## begin EXTRACTED DATA
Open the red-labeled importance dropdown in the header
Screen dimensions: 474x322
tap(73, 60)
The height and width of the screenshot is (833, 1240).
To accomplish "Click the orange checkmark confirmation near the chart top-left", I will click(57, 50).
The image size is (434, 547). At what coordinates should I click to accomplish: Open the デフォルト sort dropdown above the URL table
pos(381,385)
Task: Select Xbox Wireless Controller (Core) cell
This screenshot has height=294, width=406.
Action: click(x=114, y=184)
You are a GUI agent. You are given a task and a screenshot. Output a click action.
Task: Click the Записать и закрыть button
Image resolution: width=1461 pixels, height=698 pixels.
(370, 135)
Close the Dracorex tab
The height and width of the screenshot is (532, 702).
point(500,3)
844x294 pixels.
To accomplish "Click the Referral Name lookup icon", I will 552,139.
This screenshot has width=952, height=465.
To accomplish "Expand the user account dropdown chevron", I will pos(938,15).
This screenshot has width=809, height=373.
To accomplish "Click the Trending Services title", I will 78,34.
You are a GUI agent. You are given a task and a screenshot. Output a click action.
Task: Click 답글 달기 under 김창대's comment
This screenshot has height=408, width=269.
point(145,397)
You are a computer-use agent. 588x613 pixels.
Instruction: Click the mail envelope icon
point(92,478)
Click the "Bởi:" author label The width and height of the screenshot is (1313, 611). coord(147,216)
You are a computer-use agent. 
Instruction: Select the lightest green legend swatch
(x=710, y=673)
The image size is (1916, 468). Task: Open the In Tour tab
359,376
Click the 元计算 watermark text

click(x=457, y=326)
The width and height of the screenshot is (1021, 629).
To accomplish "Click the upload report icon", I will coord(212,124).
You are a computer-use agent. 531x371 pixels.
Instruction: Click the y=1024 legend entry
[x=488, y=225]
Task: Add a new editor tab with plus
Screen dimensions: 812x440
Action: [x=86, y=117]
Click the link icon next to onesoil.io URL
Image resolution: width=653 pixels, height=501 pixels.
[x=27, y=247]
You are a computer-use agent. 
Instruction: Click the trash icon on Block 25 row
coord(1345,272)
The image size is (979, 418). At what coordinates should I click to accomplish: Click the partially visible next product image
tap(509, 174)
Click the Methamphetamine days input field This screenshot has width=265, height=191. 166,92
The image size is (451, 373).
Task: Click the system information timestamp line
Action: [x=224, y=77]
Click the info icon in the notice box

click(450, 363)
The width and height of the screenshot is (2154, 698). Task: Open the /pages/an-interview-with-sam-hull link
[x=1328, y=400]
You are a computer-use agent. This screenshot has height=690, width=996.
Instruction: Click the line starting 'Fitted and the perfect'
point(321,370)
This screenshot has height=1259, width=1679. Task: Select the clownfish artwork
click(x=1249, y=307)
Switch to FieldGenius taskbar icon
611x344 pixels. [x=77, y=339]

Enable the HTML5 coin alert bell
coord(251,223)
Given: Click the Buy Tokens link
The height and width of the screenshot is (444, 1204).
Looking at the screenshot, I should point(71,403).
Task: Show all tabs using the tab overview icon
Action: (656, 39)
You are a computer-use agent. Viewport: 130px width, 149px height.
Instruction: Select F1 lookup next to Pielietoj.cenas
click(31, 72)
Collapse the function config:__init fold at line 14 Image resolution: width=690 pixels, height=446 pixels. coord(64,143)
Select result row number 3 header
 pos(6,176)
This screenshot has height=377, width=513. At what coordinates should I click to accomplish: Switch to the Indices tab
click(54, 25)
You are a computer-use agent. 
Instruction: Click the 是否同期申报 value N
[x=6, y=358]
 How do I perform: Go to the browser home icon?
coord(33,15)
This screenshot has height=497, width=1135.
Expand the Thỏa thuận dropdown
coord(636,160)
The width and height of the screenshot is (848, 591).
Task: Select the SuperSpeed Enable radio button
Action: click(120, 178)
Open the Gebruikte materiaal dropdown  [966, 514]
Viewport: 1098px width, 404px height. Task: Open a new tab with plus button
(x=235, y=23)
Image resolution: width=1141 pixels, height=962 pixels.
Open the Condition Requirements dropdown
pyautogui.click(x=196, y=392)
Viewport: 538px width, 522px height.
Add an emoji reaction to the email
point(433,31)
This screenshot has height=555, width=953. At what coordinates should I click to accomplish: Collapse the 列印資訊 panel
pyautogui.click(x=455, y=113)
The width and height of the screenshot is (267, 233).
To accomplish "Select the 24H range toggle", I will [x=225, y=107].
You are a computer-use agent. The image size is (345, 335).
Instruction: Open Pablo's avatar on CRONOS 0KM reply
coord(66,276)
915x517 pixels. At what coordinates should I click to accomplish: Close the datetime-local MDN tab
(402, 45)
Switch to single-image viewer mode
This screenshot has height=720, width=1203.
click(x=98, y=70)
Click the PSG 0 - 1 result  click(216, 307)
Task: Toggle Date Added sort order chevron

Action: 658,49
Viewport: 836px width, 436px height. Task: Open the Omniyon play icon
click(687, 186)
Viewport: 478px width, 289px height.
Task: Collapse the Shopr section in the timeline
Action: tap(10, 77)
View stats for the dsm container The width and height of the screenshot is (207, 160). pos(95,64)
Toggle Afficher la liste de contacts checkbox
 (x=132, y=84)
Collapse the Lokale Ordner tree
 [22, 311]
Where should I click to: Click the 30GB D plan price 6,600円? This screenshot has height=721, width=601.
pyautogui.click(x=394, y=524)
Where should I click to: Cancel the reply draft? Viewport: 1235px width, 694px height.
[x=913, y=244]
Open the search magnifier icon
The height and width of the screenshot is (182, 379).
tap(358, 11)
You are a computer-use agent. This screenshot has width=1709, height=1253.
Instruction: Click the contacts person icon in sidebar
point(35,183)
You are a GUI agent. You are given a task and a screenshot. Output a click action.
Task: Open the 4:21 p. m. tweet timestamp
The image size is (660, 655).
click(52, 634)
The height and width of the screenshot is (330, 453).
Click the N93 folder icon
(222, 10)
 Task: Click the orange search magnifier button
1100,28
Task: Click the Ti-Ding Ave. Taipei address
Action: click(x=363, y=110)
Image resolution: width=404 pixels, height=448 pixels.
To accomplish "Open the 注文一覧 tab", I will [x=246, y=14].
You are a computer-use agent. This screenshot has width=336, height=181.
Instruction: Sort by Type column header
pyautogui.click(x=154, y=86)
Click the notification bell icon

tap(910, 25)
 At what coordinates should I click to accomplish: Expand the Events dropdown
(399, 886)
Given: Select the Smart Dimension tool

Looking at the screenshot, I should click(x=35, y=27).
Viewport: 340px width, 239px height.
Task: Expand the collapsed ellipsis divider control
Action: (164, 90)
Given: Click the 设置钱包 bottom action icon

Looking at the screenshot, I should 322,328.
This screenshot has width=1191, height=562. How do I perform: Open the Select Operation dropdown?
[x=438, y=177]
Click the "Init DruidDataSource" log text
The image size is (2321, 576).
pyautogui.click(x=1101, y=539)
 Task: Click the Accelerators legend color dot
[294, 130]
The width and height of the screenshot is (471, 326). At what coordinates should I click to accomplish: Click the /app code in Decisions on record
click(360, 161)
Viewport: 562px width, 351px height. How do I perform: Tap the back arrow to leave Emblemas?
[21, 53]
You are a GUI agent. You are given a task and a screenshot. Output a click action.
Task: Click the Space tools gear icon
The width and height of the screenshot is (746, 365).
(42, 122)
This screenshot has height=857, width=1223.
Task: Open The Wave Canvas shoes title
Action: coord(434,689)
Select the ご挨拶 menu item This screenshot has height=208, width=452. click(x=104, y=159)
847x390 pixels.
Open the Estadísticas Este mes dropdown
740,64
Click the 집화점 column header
## end EXTRACTED DATA
### STATED TASK
Copy the entries above exactly as they appear, line for line.

### ANSWER IN FULL
Open the red-labeled importance dropdown in the header
Screen dimensions: 474x322
tap(73, 60)
The height and width of the screenshot is (833, 1240).
To accomplish "Click the orange checkmark confirmation near the chart top-left", I will click(57, 50).
The image size is (434, 547). At what coordinates should I click to accomplish: Open the デフォルト sort dropdown above the URL table
pos(381,385)
Task: Select Xbox Wireless Controller (Core) cell
This screenshot has height=294, width=406.
Action: click(x=114, y=184)
You are a GUI agent. You are given a task and a screenshot. Output a click action.
Task: Click the Записать и закрыть button
Image resolution: width=1461 pixels, height=698 pixels.
(370, 135)
Close the Dracorex tab
The height and width of the screenshot is (532, 702).
point(500,3)
844x294 pixels.
To accomplish "Click the Referral Name lookup icon", I will 552,139.
This screenshot has width=952, height=465.
To accomplish "Expand the user account dropdown chevron", I will pos(938,15).
This screenshot has width=809, height=373.
To accomplish "Click the Trending Services title", I will 78,34.
You are a GUI agent. You are given a task and a screenshot. Output a click action.
Task: Click 답글 달기 under 김창대's comment
This screenshot has height=408, width=269.
point(145,397)
You are a computer-use agent. 588x613 pixels.
Instruction: Click the mail envelope icon
point(92,478)
Click the "Bởi:" author label The width and height of the screenshot is (1313, 611). coord(147,216)
You are a computer-use agent. 
Instruction: Select the lightest green legend swatch
(x=710, y=673)
The image size is (1916, 468). Task: Open the In Tour tab
359,376
Click the 元计算 watermark text

click(x=457, y=326)
The width and height of the screenshot is (1021, 629).
To accomplish "Click the upload report icon", I will coord(212,124).
You are a computer-use agent. 531x371 pixels.
Instruction: Click the y=1024 legend entry
[x=488, y=225]
Task: Add a new editor tab with plus
Screen dimensions: 812x440
Action: [x=86, y=117]
Click the link icon next to onesoil.io URL
Image resolution: width=653 pixels, height=501 pixels.
[x=27, y=247]
You are a computer-use agent. 
Instruction: Click the trash icon on Block 25 row
coord(1345,272)
The image size is (979, 418). At what coordinates should I click to accomplish: Click the partially visible next product image
tap(509, 174)
Click the Methamphetamine days input field This screenshot has width=265, height=191. 166,92
The image size is (451, 373).
Task: Click the system information timestamp line
Action: [x=224, y=77]
Click the info icon in the notice box

click(450, 363)
The width and height of the screenshot is (2154, 698). Task: Open the /pages/an-interview-with-sam-hull link
[x=1328, y=400]
You are a computer-use agent. This screenshot has height=690, width=996.
Instruction: Click the line starting 'Fitted and the perfect'
point(321,370)
This screenshot has height=1259, width=1679. Task: Select the clownfish artwork
click(x=1249, y=307)
Switch to FieldGenius taskbar icon
611x344 pixels. [x=77, y=339]

Enable the HTML5 coin alert bell
coord(251,223)
Given: Click the Buy Tokens link
The height and width of the screenshot is (444, 1204).
Looking at the screenshot, I should point(71,403).
Task: Show all tabs using the tab overview icon
Action: (656, 39)
You are a computer-use agent. Viewport: 130px width, 149px height.
Instruction: Select F1 lookup next to Pielietoj.cenas
click(31, 72)
Collapse the function config:__init fold at line 14 Image resolution: width=690 pixels, height=446 pixels. coord(64,143)
Select result row number 3 header
 pos(6,176)
This screenshot has height=377, width=513. At what coordinates should I click to accomplish: Switch to the Indices tab
click(54, 25)
You are a computer-use agent. 
Instruction: Click the 是否同期申报 value N
[x=6, y=358]
 How do I perform: Go to the browser home icon?
coord(33,15)
This screenshot has height=497, width=1135.
Expand the Thỏa thuận dropdown
coord(636,160)
The width and height of the screenshot is (848, 591).
Task: Select the SuperSpeed Enable radio button
Action: click(120, 178)
Open the Gebruikte materiaal dropdown  [966, 514]
Viewport: 1098px width, 404px height. Task: Open a new tab with plus button
(x=235, y=23)
Image resolution: width=1141 pixels, height=962 pixels.
Open the Condition Requirements dropdown
pyautogui.click(x=196, y=392)
Viewport: 538px width, 522px height.
Add an emoji reaction to the email
point(433,31)
This screenshot has height=555, width=953. At what coordinates should I click to accomplish: Collapse the 列印資訊 panel
pyautogui.click(x=455, y=113)
The width and height of the screenshot is (267, 233).
To accomplish "Select the 24H range toggle", I will [x=225, y=107].
You are a computer-use agent. The image size is (345, 335).
Instruction: Open Pablo's avatar on CRONOS 0KM reply
coord(66,276)
915x517 pixels. At what coordinates should I click to accomplish: Close the datetime-local MDN tab
(402, 45)
Switch to single-image viewer mode
This screenshot has height=720, width=1203.
click(x=98, y=70)
Click the PSG 0 - 1 result  click(216, 307)
Task: Toggle Date Added sort order chevron

Action: 658,49
Viewport: 836px width, 436px height. Task: Open the Omniyon play icon
click(687, 186)
Viewport: 478px width, 289px height.
Task: Collapse the Shopr section in the timeline
Action: tap(10, 77)
View stats for the dsm container The width and height of the screenshot is (207, 160). pos(95,64)
Toggle Afficher la liste de contacts checkbox
 (x=132, y=84)
Collapse the Lokale Ordner tree
 [22, 311]
Where should I click to: Click the 30GB D plan price 6,600円? This screenshot has height=721, width=601.
pyautogui.click(x=394, y=524)
Where should I click to: Cancel the reply draft? Viewport: 1235px width, 694px height.
[x=913, y=244]
Open the search magnifier icon
The height and width of the screenshot is (182, 379).
tap(358, 11)
You are a computer-use agent. This screenshot has width=1709, height=1253.
Instruction: Click the contacts person icon in sidebar
point(35,183)
You are a GUI agent. You are given a task and a screenshot. Output a click action.
Task: Open the 4:21 p. m. tweet timestamp
The image size is (660, 655).
click(52, 634)
The height and width of the screenshot is (330, 453).
Click the N93 folder icon
(222, 10)
 Task: Click the orange search magnifier button
1100,28
Task: Click the Ti-Ding Ave. Taipei address
Action: click(x=363, y=110)
Image resolution: width=404 pixels, height=448 pixels.
To accomplish "Open the 注文一覧 tab", I will [x=246, y=14].
You are a computer-use agent. This screenshot has width=336, height=181.
Instruction: Sort by Type column header
pyautogui.click(x=154, y=86)
Click the notification bell icon

tap(910, 25)
 At what coordinates should I click to accomplish: Expand the Events dropdown
(399, 886)
Given: Select the Smart Dimension tool

Looking at the screenshot, I should click(x=35, y=27).
Viewport: 340px width, 239px height.
Task: Expand the collapsed ellipsis divider control
Action: (164, 90)
Given: Click the 设置钱包 bottom action icon

Looking at the screenshot, I should 322,328.
This screenshot has width=1191, height=562. How do I perform: Open the Select Operation dropdown?
[x=438, y=177]
Click the "Init DruidDataSource" log text
The image size is (2321, 576).
pyautogui.click(x=1101, y=539)
 Task: Click the Accelerators legend color dot
[294, 130]
The width and height of the screenshot is (471, 326). At what coordinates should I click to accomplish: Click the /app code in Decisions on record
click(360, 161)
Viewport: 562px width, 351px height. How do I perform: Tap the back arrow to leave Emblemas?
[21, 53]
You are a GUI agent. You are given a task and a screenshot. Output a click action.
Task: Click the Space tools gear icon
The width and height of the screenshot is (746, 365).
(42, 122)
This screenshot has height=857, width=1223.
Task: Open The Wave Canvas shoes title
Action: coord(434,689)
Select the ご挨拶 menu item This screenshot has height=208, width=452. click(x=104, y=159)
847x390 pixels.
Open the Estadísticas Este mes dropdown
740,64
Click the 집화점 column header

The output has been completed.